Uno de los hitos recientes fue el asesinato de Ana Orantes, una mujer granadina que había denunciado su caso en televisión, y que provocó un súbito interés de los medios de comunicación, un hacer pública la cuestión que antes no se daba. Sin embargo, no han dejado de asesinar a las mujeres, y el tratamiento en los medios en muchos casos, deja bastante que desear.

En lo que respecta a las leyes, Juana dio muchos datos, pero en mi cuaderno de notas apunté lo siguiente: En 1999 (2 años después del asesinato de Orantes), se aprobaron medidas cautelares, se introdujo la violencia psicológica, dejaron de prescribir los abusos sexuales a menores (en muchos casos las víctimas no denunciaban hasta la mayoría de edad, y entonces había prescrito el delito), y la declaración de las mujeres agredidas adquirió valor de prueba. En 2003 se aprobaron las órdenes de protección, y en 2004 el registro central para datos.

Uno de los avances que se ha notado en los juzgados y que han posibilitado estas reformas legislativas, es el hecho de que las agresiones se juzgen como delitos y no como faltas. En un estudio que realizó Juana Aranguren sobre la aplicación del derecho en el ámbito de la "violencia doméstica" en Gipuzkoa entre los años 1989 y 1992, se vió que el 100% de los casos se juzgaban como faltas. Eso suponía penas bajas, ausencia de informes forenses, y que pasaran 8 meses desde la denuncia hasta el juicio.

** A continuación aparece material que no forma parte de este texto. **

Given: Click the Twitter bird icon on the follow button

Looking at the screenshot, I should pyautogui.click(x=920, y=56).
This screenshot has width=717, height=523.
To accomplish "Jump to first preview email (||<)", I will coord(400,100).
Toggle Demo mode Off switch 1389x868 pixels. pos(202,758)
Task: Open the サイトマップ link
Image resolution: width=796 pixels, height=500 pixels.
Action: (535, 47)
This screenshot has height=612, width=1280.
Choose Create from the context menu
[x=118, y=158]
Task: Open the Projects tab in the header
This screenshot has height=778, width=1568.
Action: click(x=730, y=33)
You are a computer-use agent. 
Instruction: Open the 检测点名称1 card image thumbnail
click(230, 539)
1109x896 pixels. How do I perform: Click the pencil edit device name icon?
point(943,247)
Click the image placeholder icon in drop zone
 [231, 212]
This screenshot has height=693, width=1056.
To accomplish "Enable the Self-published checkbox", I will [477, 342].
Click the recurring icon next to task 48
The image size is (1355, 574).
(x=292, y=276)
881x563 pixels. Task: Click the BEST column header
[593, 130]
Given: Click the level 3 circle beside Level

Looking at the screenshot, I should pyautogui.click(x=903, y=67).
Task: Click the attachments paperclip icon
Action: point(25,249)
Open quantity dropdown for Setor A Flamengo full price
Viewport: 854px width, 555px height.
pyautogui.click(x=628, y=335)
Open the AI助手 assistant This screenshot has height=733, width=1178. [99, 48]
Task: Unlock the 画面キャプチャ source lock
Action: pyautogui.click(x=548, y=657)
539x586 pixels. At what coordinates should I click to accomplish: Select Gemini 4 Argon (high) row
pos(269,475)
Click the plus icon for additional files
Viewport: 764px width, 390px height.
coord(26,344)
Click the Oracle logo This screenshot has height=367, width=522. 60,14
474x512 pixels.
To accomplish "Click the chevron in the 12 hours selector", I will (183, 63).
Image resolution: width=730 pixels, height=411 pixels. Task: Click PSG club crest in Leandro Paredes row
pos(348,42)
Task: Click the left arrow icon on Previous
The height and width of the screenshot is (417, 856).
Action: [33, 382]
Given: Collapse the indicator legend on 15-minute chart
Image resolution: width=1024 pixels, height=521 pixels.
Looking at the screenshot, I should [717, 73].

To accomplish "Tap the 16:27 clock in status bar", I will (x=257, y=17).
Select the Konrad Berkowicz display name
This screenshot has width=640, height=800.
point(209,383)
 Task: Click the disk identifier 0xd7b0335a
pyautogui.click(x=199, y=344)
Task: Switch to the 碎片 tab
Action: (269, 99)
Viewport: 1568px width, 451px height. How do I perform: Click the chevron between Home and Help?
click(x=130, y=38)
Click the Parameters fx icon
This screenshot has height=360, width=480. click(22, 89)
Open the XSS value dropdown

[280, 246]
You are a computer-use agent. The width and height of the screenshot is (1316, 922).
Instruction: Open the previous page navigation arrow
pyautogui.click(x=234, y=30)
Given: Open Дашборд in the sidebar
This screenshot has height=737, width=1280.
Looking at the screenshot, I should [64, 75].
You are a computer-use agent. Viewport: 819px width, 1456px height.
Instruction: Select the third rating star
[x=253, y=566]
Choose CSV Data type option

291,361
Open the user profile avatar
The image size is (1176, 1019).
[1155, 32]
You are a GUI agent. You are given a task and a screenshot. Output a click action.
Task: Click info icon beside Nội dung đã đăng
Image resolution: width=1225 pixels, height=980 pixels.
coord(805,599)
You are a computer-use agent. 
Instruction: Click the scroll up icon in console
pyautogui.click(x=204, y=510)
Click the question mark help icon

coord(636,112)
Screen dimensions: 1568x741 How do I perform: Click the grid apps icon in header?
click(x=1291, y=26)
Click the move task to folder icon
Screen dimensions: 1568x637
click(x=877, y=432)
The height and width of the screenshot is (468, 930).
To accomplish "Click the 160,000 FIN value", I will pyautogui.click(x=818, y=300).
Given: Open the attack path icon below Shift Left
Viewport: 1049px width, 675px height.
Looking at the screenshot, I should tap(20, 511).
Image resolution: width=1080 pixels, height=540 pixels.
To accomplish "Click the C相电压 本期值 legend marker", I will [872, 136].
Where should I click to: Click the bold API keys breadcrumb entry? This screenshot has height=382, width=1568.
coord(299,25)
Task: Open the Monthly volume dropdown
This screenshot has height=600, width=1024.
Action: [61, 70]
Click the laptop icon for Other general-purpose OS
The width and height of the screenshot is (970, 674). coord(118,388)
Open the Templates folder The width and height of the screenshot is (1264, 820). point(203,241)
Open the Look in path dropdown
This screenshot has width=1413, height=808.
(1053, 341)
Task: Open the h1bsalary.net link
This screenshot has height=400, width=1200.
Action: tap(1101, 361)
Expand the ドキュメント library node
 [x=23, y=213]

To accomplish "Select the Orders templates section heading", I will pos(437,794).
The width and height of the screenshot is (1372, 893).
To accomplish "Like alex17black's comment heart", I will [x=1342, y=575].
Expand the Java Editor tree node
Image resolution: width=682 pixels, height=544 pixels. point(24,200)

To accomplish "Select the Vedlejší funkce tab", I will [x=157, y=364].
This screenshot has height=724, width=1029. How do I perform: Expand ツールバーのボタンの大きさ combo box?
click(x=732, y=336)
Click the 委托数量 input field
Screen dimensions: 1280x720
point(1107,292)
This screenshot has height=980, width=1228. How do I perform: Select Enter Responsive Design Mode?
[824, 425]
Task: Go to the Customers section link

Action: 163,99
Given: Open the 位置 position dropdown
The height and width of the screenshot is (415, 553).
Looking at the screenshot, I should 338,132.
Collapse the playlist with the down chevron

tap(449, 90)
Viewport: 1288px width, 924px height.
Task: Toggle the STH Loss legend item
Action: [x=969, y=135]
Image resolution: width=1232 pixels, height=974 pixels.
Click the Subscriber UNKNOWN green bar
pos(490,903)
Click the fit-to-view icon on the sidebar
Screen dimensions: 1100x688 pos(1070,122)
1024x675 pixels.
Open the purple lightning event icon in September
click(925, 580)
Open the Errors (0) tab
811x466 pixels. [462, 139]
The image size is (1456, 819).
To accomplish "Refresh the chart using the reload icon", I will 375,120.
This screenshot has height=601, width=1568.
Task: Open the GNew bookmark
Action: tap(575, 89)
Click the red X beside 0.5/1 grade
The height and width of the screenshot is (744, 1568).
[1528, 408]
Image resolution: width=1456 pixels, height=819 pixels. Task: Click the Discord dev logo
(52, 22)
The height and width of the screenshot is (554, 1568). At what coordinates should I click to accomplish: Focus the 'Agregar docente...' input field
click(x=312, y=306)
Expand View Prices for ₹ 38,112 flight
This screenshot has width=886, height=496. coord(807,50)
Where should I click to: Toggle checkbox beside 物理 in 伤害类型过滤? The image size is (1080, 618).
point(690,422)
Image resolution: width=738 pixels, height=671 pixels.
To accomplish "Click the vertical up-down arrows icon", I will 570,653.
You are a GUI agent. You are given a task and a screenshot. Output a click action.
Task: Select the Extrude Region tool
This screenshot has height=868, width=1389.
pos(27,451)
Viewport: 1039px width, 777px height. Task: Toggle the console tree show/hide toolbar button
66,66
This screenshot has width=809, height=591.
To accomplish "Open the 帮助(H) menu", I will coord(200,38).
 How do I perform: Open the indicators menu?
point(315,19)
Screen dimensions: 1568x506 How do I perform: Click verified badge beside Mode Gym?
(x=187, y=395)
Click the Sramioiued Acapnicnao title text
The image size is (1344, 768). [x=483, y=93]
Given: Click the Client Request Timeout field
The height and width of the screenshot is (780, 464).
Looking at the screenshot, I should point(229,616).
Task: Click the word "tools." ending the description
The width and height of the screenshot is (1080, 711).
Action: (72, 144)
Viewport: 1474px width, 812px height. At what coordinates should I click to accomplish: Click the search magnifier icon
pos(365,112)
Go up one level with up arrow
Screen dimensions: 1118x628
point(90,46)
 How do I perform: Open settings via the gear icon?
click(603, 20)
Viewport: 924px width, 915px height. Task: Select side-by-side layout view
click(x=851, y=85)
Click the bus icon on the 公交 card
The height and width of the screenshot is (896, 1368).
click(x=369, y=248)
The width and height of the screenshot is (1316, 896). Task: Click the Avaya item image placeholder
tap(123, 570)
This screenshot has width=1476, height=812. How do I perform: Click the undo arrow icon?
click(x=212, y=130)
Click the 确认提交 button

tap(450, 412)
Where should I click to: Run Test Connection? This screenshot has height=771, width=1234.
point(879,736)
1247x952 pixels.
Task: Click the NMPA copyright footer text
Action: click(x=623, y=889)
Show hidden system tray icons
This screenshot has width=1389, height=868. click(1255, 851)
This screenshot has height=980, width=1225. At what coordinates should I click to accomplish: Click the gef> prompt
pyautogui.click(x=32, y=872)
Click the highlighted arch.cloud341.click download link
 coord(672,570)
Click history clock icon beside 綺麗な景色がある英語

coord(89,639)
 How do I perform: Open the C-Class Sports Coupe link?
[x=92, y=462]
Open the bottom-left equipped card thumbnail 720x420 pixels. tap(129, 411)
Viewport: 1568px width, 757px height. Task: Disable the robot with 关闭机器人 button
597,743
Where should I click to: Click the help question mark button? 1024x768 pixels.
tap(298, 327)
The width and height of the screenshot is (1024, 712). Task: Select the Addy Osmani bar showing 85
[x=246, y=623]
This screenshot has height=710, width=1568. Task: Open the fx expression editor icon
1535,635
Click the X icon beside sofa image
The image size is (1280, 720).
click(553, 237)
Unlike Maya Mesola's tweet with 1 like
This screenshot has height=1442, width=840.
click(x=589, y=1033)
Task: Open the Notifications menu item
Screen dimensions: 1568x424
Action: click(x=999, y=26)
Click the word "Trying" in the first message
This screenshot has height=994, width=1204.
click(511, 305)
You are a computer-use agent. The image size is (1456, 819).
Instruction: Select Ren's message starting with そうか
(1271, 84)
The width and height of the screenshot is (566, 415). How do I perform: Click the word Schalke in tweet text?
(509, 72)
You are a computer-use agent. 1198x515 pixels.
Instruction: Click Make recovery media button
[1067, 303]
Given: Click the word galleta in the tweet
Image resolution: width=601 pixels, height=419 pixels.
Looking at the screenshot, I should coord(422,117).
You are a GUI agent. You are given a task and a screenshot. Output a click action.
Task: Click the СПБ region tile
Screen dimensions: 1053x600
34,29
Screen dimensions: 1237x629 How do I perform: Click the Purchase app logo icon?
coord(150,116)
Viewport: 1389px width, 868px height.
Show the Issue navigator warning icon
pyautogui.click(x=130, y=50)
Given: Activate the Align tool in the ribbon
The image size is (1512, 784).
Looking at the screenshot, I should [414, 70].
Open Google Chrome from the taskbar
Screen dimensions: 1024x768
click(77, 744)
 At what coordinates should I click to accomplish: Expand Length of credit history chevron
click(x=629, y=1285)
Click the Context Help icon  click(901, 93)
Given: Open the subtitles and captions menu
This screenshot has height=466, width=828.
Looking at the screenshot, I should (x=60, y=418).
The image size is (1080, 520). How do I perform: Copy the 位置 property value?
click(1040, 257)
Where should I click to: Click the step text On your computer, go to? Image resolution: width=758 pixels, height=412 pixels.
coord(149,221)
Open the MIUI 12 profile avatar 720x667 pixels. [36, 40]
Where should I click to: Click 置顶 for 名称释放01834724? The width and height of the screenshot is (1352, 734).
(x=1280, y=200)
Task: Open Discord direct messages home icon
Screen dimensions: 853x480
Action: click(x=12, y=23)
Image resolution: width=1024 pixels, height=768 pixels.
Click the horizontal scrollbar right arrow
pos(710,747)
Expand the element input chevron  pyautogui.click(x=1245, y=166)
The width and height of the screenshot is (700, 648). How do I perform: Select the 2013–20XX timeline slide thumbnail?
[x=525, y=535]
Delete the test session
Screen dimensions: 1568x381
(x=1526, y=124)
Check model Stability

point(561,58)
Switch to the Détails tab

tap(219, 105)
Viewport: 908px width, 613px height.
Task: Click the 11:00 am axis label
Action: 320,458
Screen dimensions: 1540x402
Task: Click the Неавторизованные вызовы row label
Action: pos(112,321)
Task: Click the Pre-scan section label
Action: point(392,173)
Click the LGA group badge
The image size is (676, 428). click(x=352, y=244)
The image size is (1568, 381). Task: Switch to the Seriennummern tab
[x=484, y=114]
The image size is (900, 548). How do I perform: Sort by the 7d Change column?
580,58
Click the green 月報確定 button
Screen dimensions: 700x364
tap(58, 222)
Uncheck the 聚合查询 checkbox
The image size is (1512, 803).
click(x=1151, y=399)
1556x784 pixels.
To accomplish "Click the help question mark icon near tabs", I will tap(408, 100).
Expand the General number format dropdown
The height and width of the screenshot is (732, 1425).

Tras esta amena y didáctica introducción, comenzamos la charla con la intervención de la mayoría de las participantes (unas 15 o 16 mujeres de distintos grupos y asociaciones). Hablamos, entre otras muchas cosas (han pasado ya unos días y no recuerdo bien toda la conversación), de los socializada que está la violencia hacia las mujeres, de lo difícil que es en algunos casos darse cuenta de que una está siendo maltratada. En muchos casos, una se da cuenta cuando ya ha salido de la relación, y las experiencias de las mujeres más jóvenes que estábamos allí así nos lo confirmaban. Nos preguntamos dónde está la linea entre un trato, digamos, "normal" (unos celos "normales", por ejemplo), y un maltrato. Algunas, más atrevidas, decían que lo que hay que hacer es ir a la raiz del asunto, y terminar con la interdependencia entre las personas (acabar con la pareja, vamos).

Y es que nadie nos ha enseñado a respetarnos a nosotras mismas, a excepción del feminismo. Por ello se habló mucho de educación, no en vano, además, varias de las participantes se han dedicado o se dedican a la enseñanza. El panorama en este terreno es simplemente desolador: todas las bonitas palabras de las leyes y de l@s polític@s no han llegado a las aulas, a los libros de texto. Todo depende de un puñado muy escaso de educadoras y educadores sensibilizadas. Decidimos que eso no puede seguir así, que tenemos que unir fuerzas para combatir esta indolencia.

Hablamos también de las casa de acogida, de si son necesarias o no. En la charla de la mañana del juez, éste había dicho que la tendencia es que el agresor abandone el domicilio en común. Sin embargo, el asunto parece más complejo, ya que en casos de extrema gravedad, la mujer se va a sentir más segura en un lugar que su agresor desconozca. Además, las casas de acogida podrían realizar una labor de apoyo (cosa que ahora es inexistente), un "empoderar" a las víctimas para que superen la situación.

Y así hablando-hablando, nos dieron las ocho y media, y dimos por terminada la tertulia.